Format the records as a Markdown table, from the line containing "The width and" through the end of the records, with columns headed Row and Record line. Skip blank lines and leave the pictures out.

◆ DATA SHOWN ◆
>>>>>

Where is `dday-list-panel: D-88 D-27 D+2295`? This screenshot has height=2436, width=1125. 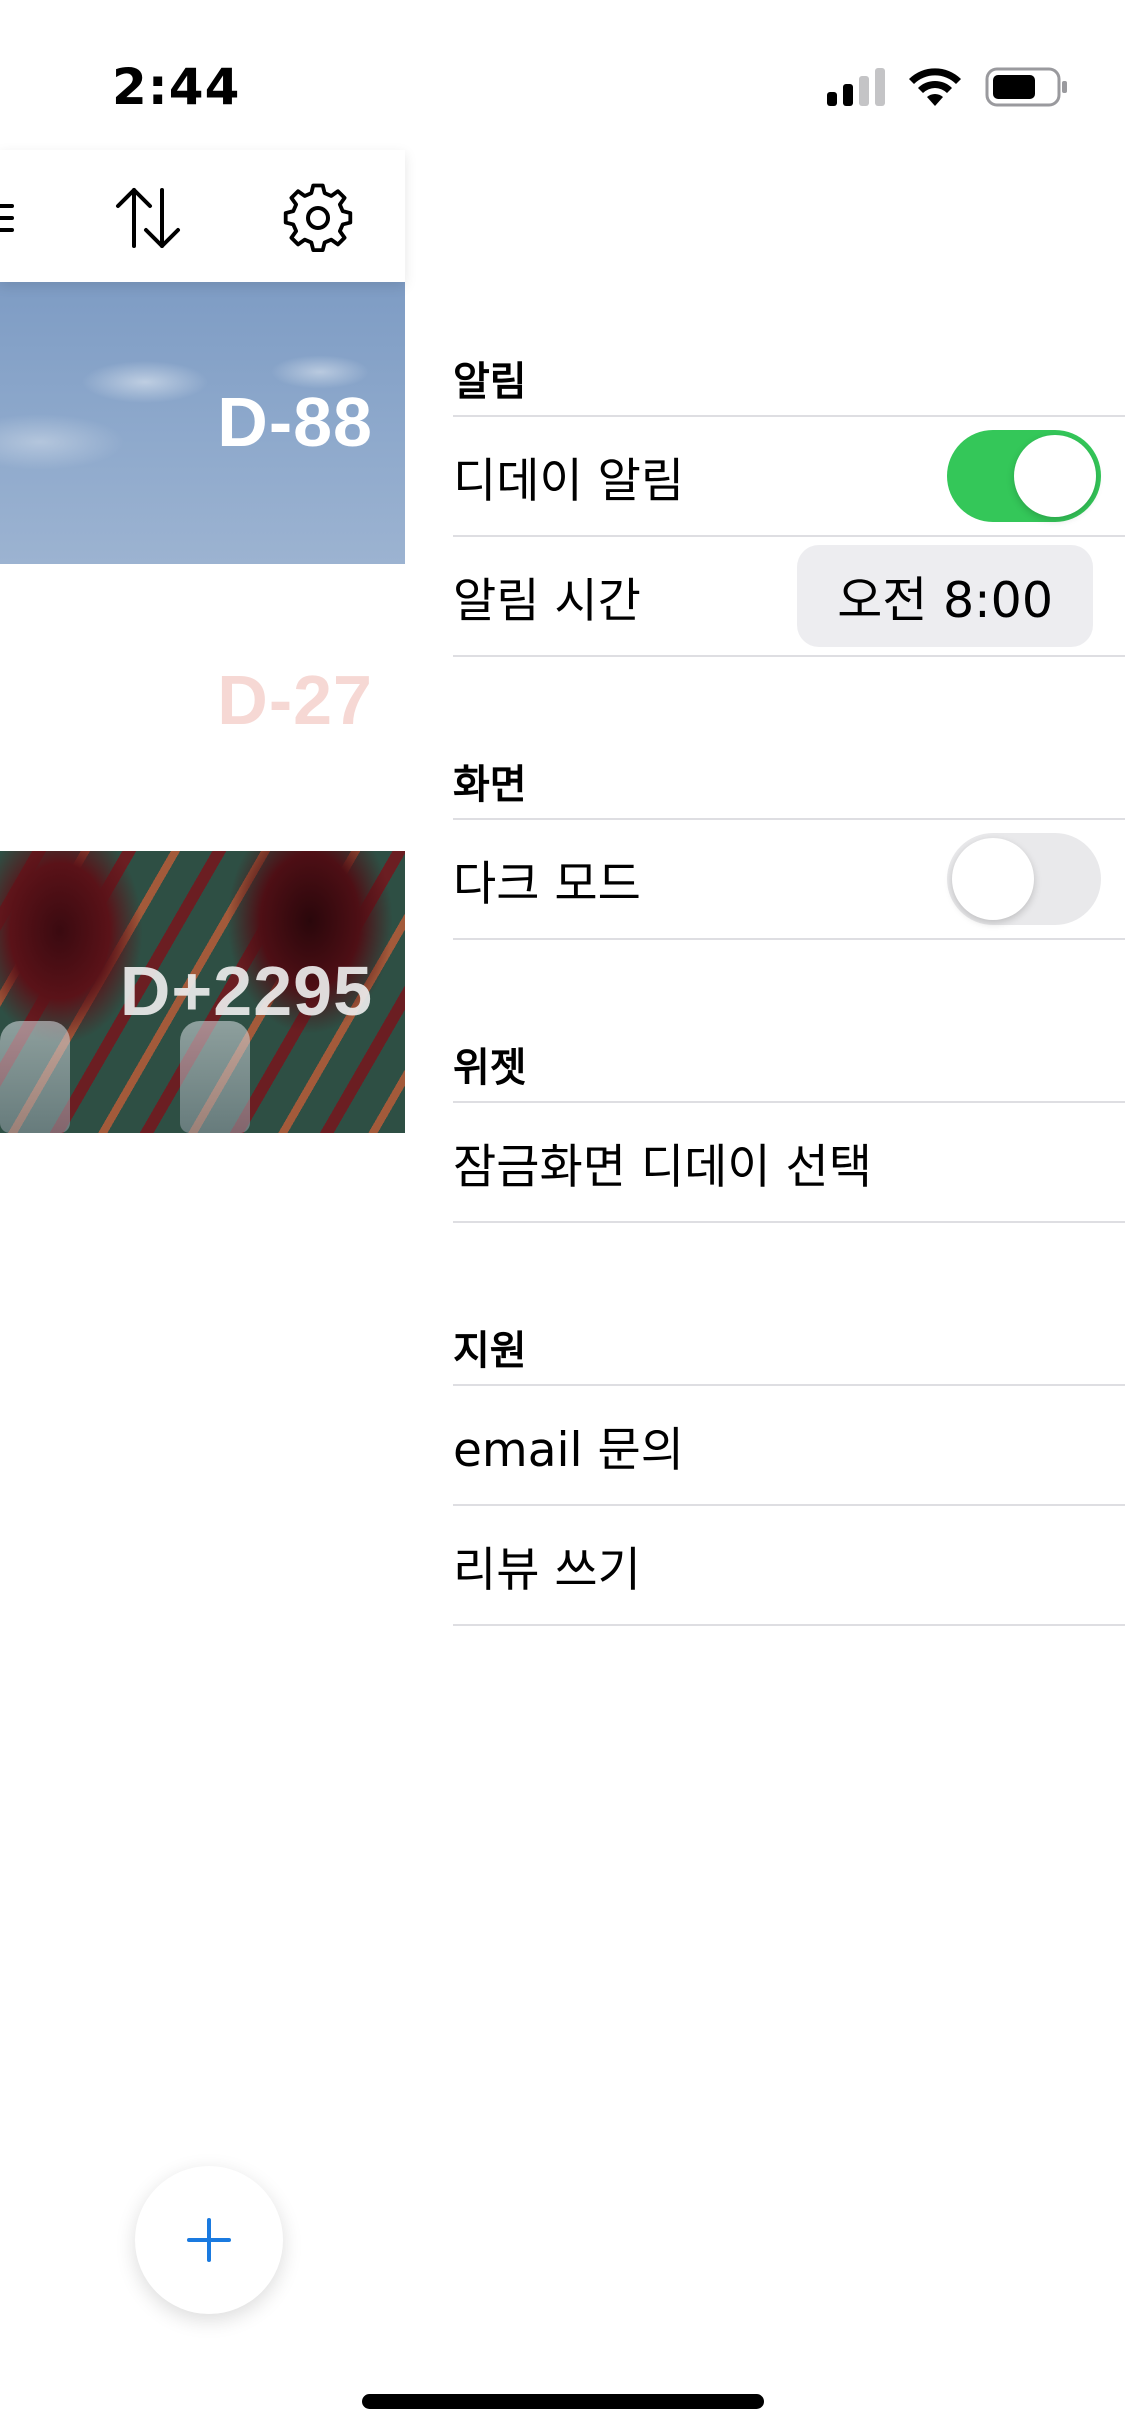
dday-list-panel: D-88 D-27 D+2295 is located at coordinates (202, 650).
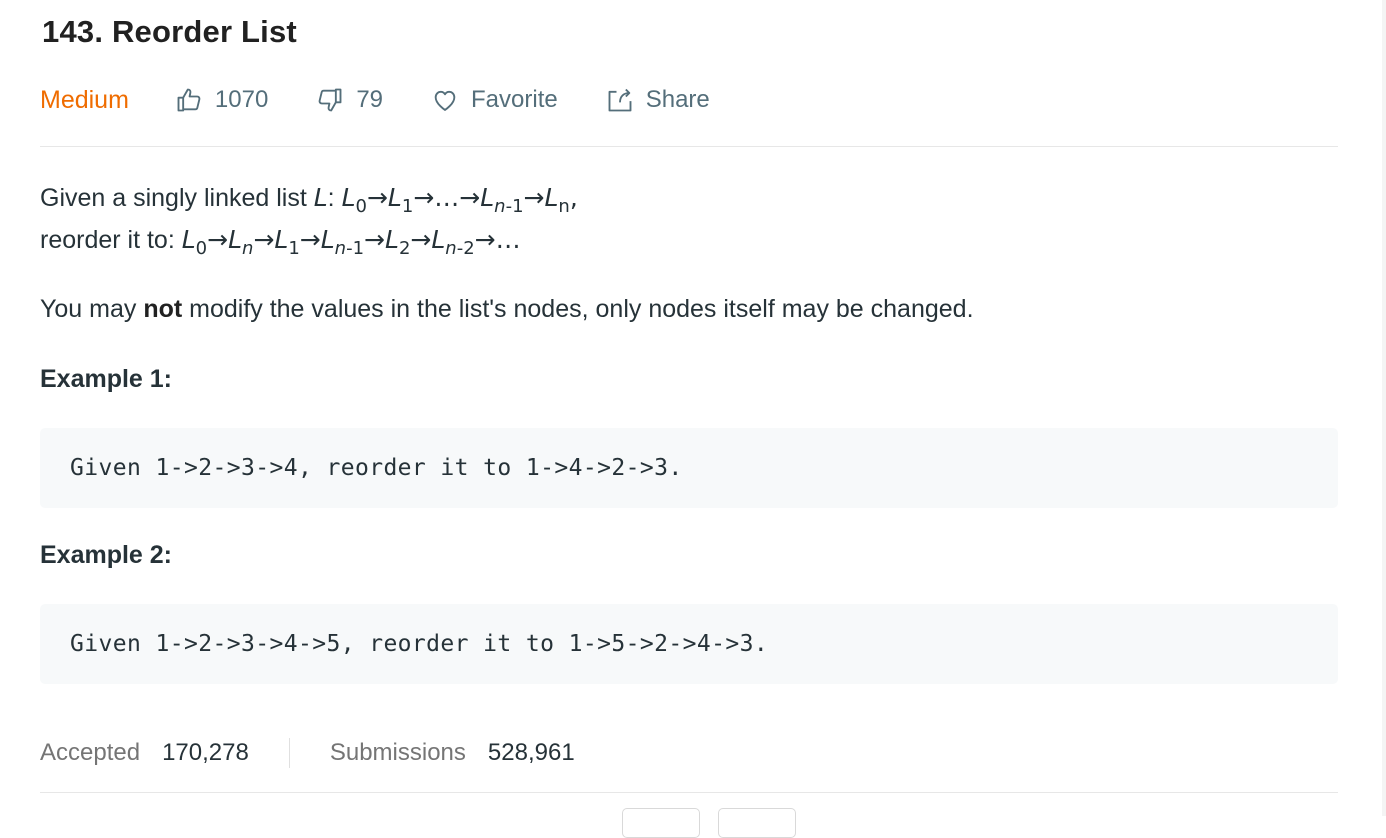 The height and width of the screenshot is (838, 1386). What do you see at coordinates (620, 100) in the screenshot?
I see `share-icon` at bounding box center [620, 100].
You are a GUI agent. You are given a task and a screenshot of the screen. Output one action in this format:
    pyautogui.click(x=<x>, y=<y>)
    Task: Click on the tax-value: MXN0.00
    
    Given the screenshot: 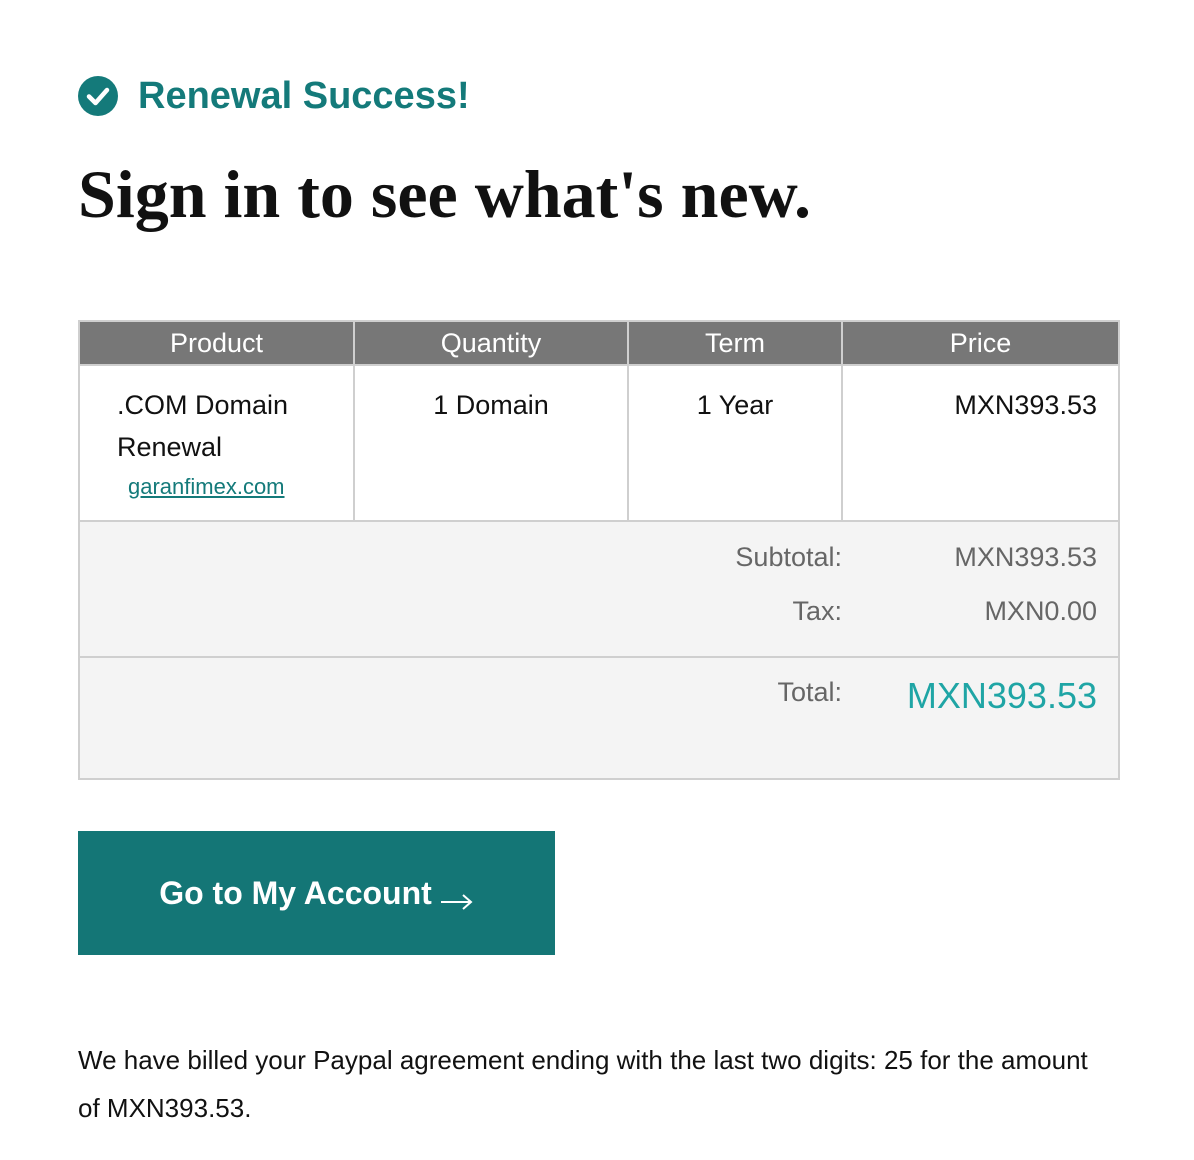 What is the action you would take?
    pyautogui.click(x=1040, y=611)
    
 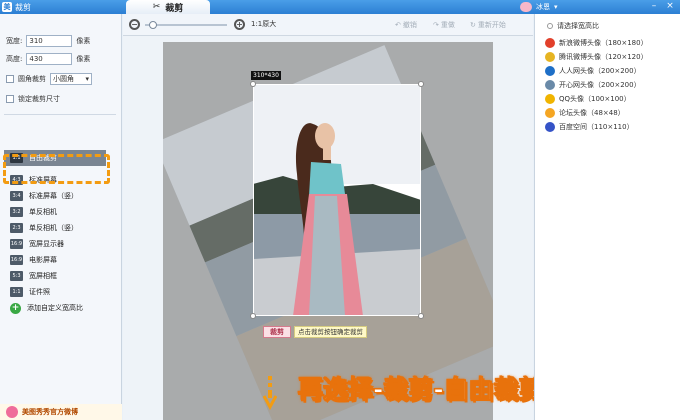 I want to click on lock-size-label: 锁定裁剪尺寸, so click(x=39, y=99).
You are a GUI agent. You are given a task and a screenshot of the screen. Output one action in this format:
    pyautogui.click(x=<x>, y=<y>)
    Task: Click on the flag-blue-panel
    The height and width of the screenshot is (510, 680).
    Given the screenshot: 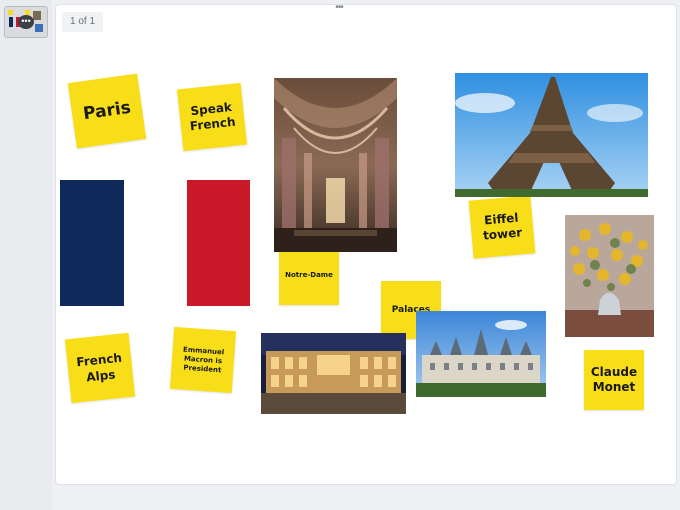 What is the action you would take?
    pyautogui.click(x=92, y=243)
    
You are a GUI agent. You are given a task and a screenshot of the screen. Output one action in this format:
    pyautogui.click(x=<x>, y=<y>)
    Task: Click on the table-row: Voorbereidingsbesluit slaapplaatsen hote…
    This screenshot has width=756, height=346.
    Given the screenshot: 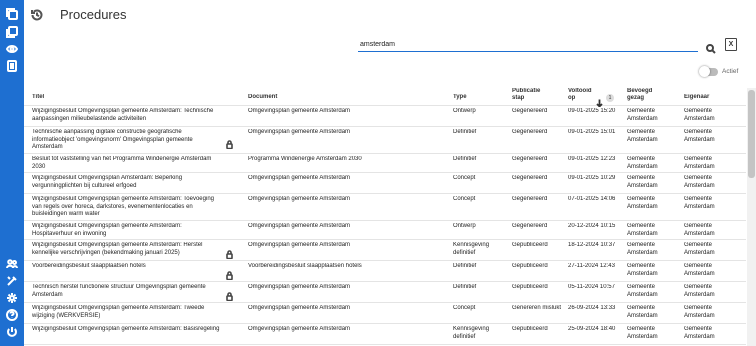 What is the action you would take?
    pyautogui.click(x=385, y=272)
    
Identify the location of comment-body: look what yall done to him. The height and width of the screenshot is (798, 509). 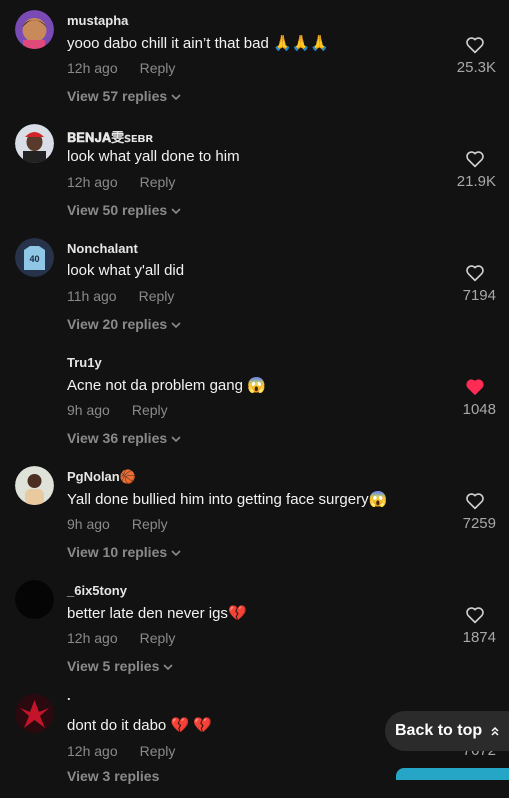
(154, 156).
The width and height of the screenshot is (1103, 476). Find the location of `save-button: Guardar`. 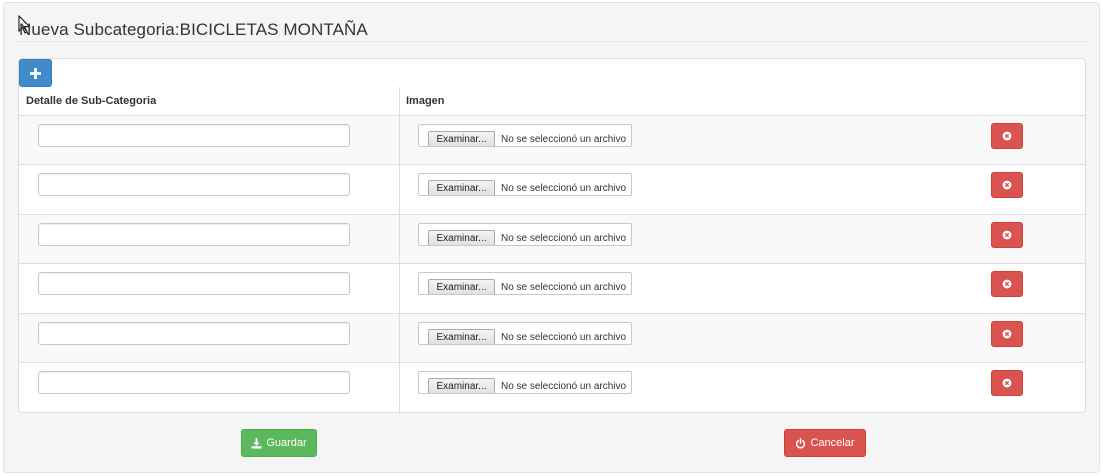

save-button: Guardar is located at coordinates (279, 443).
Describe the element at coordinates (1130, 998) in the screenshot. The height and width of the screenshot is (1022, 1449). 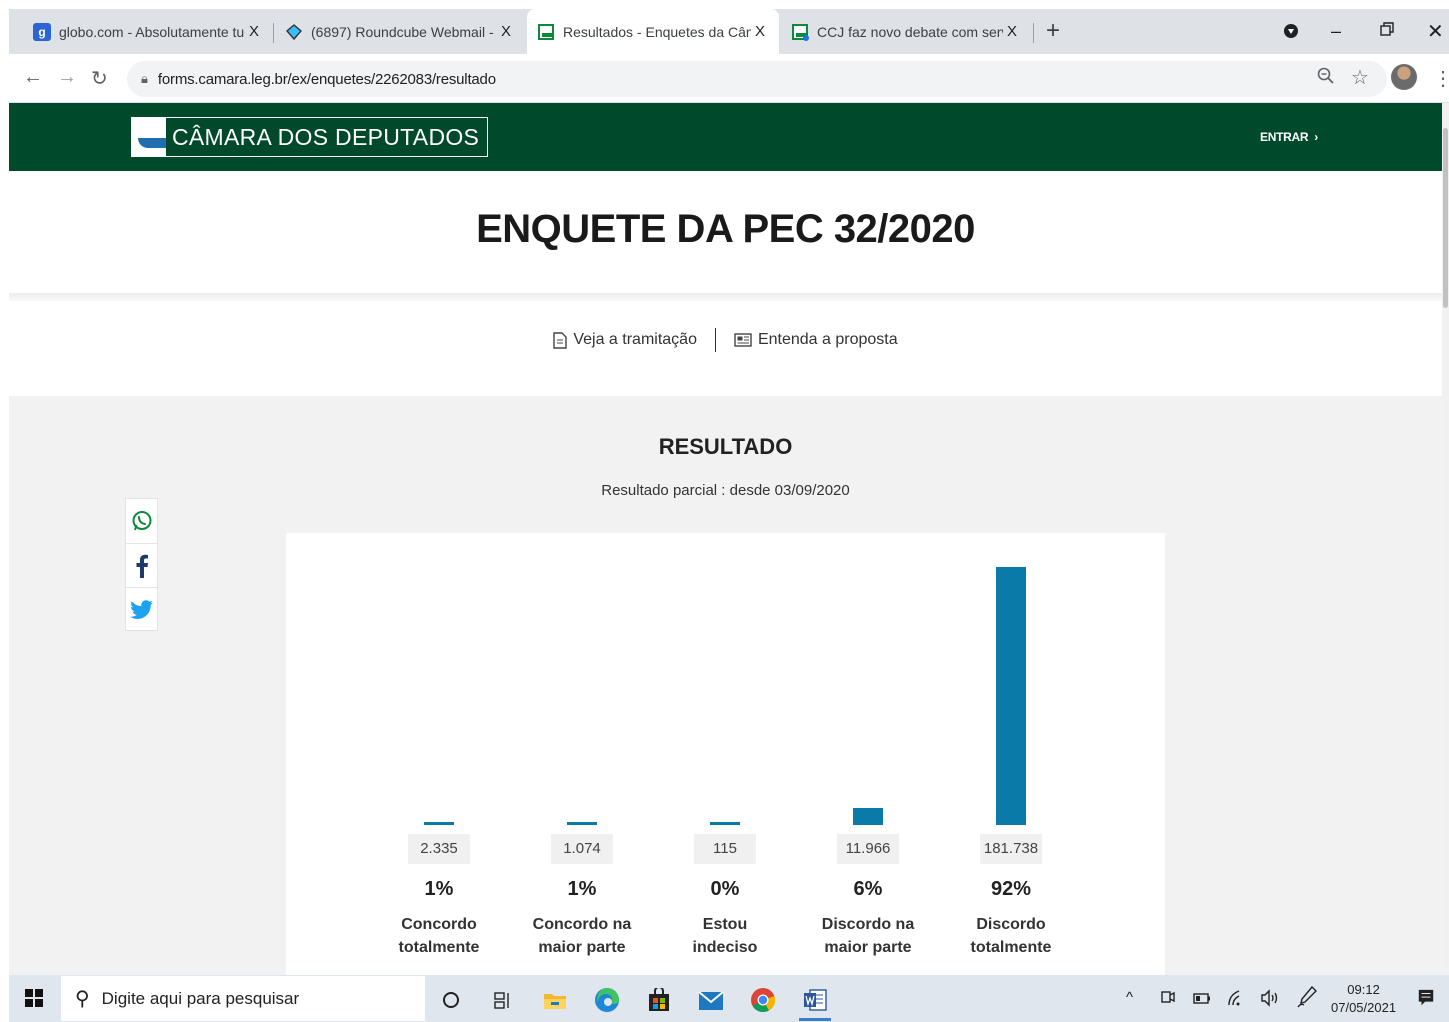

<<<<<

◆ WORKED SOLUTION ◆
| Row | Record line |
|---|---|
| 1 | The width and height of the screenshot is (1103, 476). Find the location of `save-button: Guardar`.  |
| 2 | save-button: Guardar is located at coordinates (279, 443). |
| 3 | Describe the element at coordinates (1130, 998) in the screenshot. The height and width of the screenshot is (1022, 1449).  |